What am I looking at?
What am I looking at?
My earliest impression of ECGs was just a bunch of nondescript squiggles on grid paper. I didn’t even know how to navigate the ECG paper itself, yet I needed to interpret it. Here, I’ll break down what ECG paper represents and how it’s recorded so you don’t run into the same problem.
An ECG tracing is simply a graph of the heart’s electrical voltage (measured by a set of electrodes placed strategically on the body, with each set forming what is called a lead) over time, printed on grid paper to make measurement easy. The vertical axis represents voltage, or amplitude, while the horizontal axis represents time. The grid itself is composed of small 1 mm boxes, with thicker lines marking off larger 5 mm boxes, which provides a standard reference for these measurements.
By convention, for the vertical axis, every 10 mm vertically represents 1 mV of voltage. This calibration, called the gain, can be adjusted by the operator. A normal gain is therefore 10 mm/mV. Increasing the gain (i.e., to 20 mm/mV) stretches waveforms out vertically, making them look taller, while reducing the gain (i.e., to 5 mm/mV) compresses the waveforms, making them look shorter. For this reason, you should always check the gain setting, as an unusually tall or short waveform might simply reflect a non-standard calibration rather than a true pathology.

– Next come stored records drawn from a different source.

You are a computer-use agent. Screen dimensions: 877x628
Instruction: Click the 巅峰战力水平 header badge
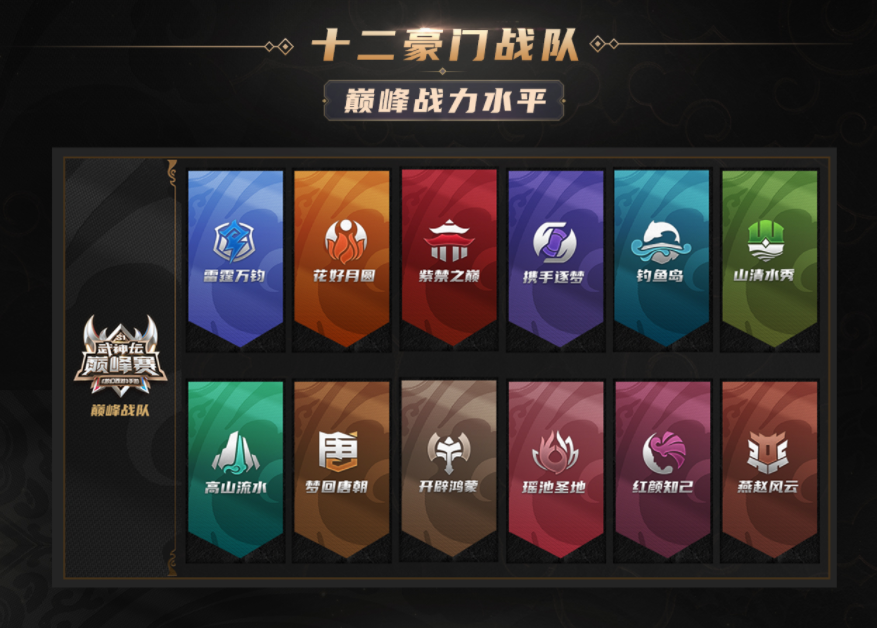(x=444, y=101)
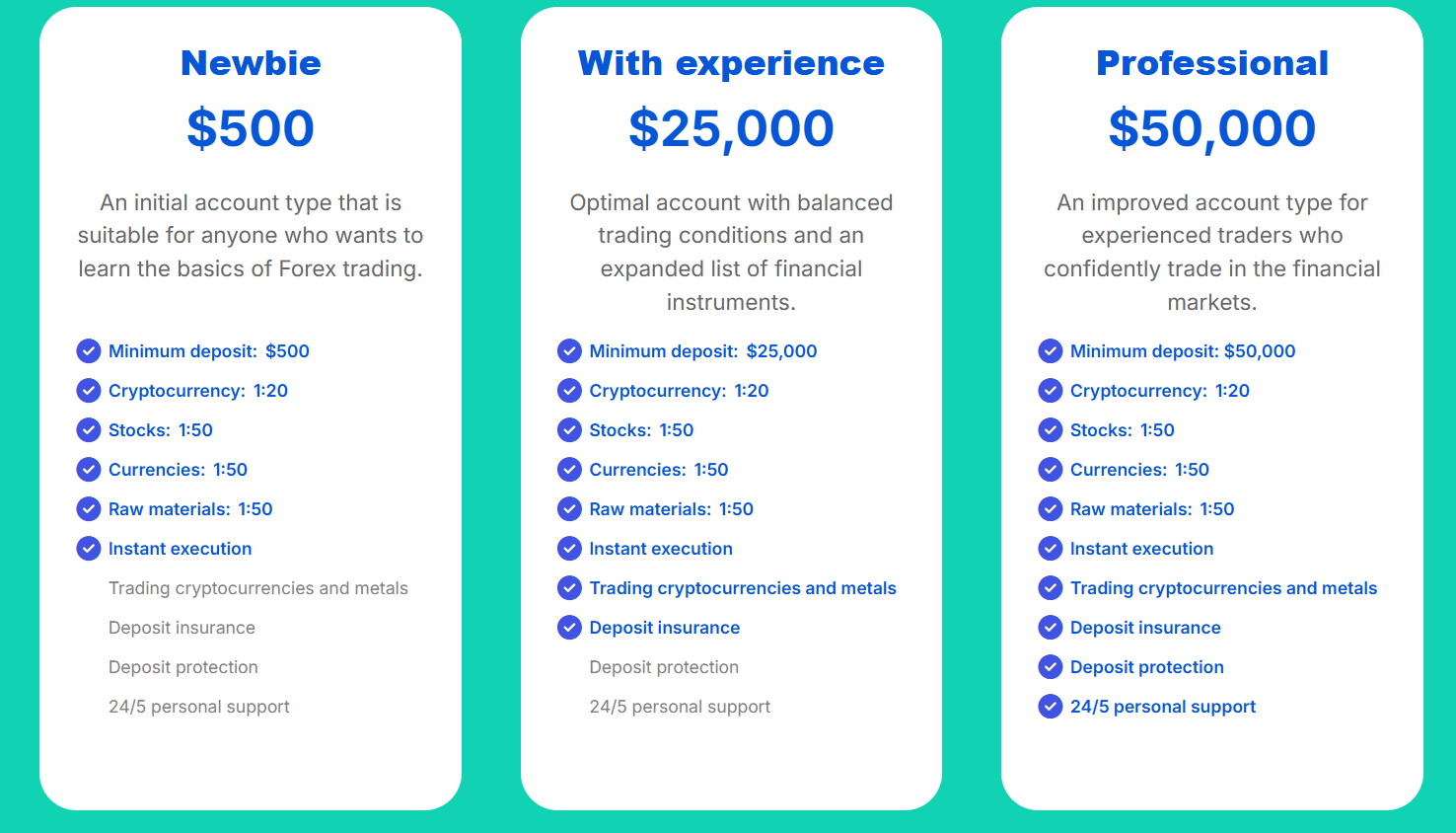Select the Newbie plan heading

(251, 63)
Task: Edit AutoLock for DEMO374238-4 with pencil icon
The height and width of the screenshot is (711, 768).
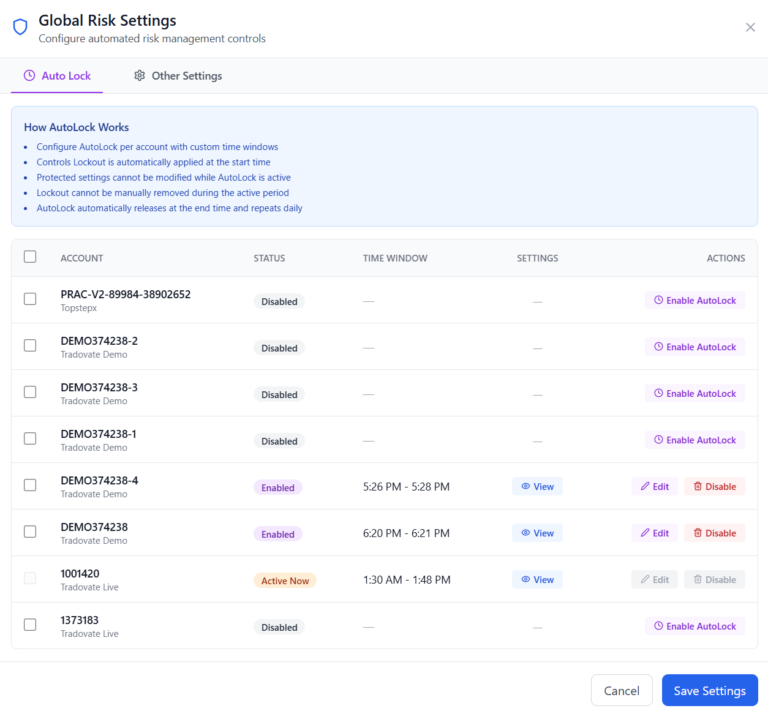Action: coord(654,487)
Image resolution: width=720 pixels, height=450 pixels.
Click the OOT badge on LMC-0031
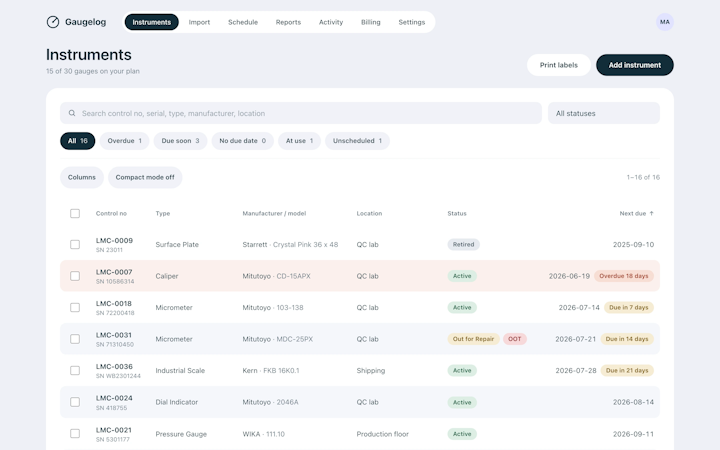515,339
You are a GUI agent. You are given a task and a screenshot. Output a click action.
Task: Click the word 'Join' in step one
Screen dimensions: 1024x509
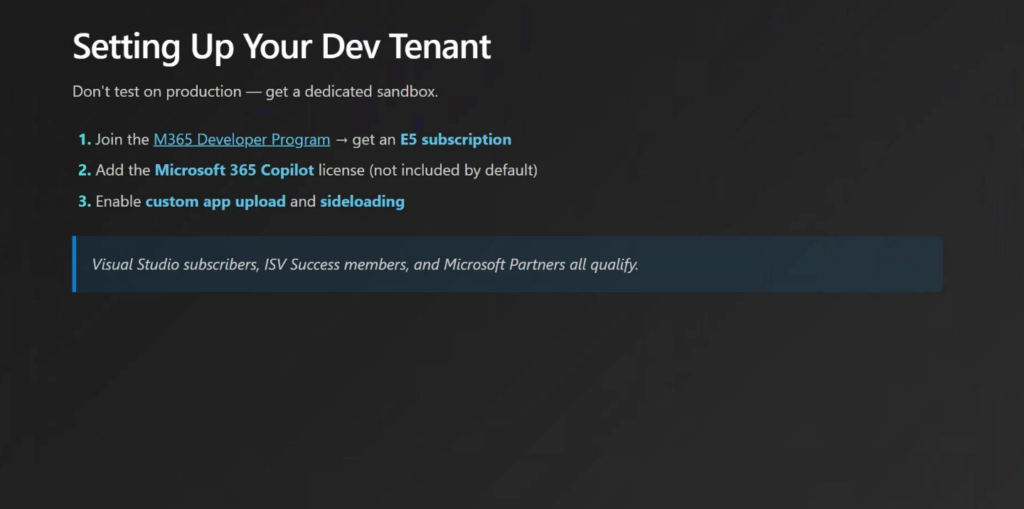(x=108, y=140)
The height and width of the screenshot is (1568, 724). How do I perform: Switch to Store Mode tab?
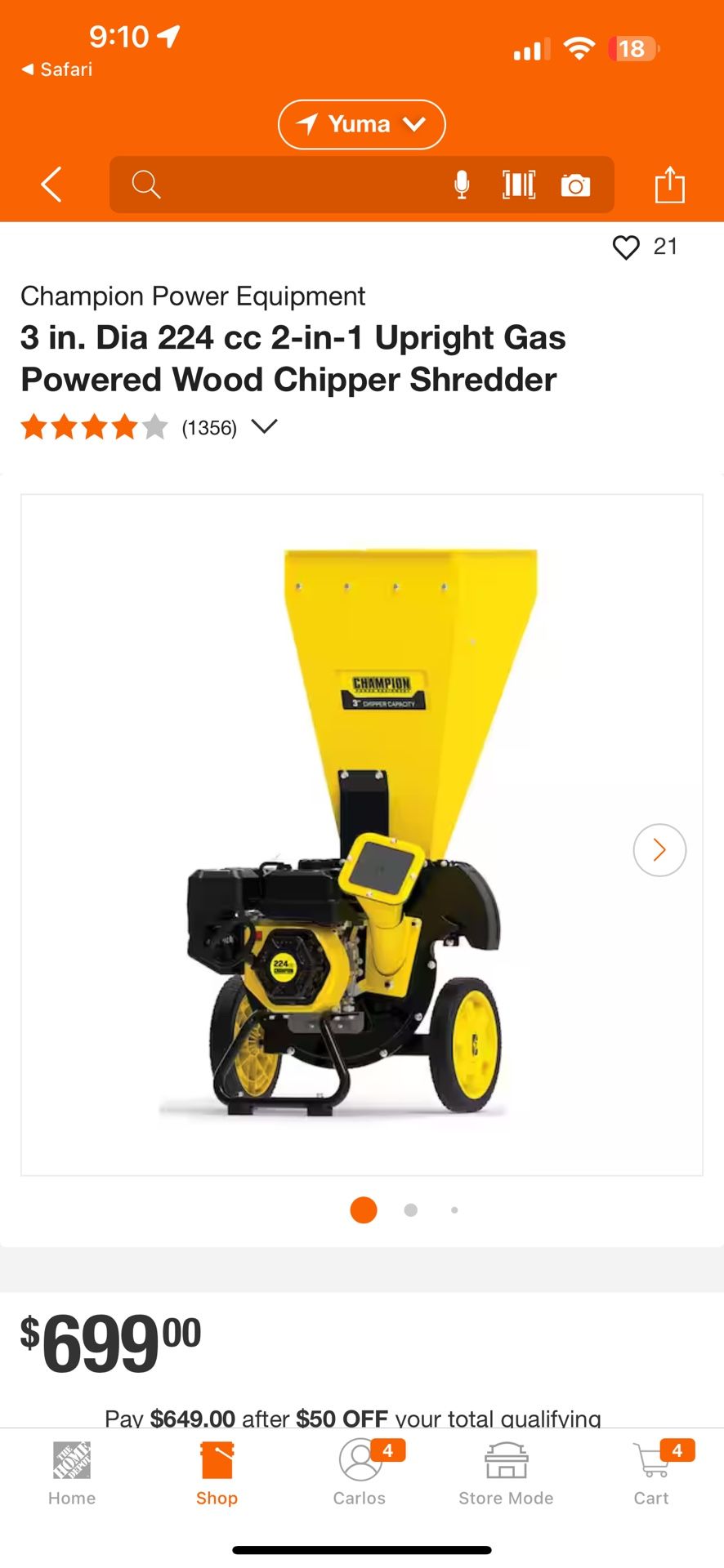coord(506,1473)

Similarly, the horizontal time axis is usually calibrated such that each millimetre corresponds to 40 milliseconds, which is usually expressed as a paper speed of 25 mm/s. The “paper speed” can be thought of as how fast the ECG is traced from left to right. Just like gain, the paper speed can be adjusted. A faster speed like 50 mm/s stretches the waveform horizontally, while a slower speed like 12.5 mm/s compresses it. Misinterpreting a stretched-out complex as a conduction delay is a common error, so it is crucial to confirm the paper speed before analysis.
As mentioned earlier, the ECG records the heart’s electrical activity using sets of electrodes, with each set forming a single lead. There are twelve standard leads in electrocardiography: I, II, III, aVR, aVL, aVF, and V1 through V6. A standard ECG, typically recorded at a paper speed of 25 mm/s, captures ten seconds of data from each lead.
You can think of each lead as a unique perspective on the same cardiac activity, like twelve cameras filming a single event from different angles. The ECG paper is designed to display these multiple leads in a readable format, but there are several ways to arrange the data. We will review common display formats to illustrate these differences.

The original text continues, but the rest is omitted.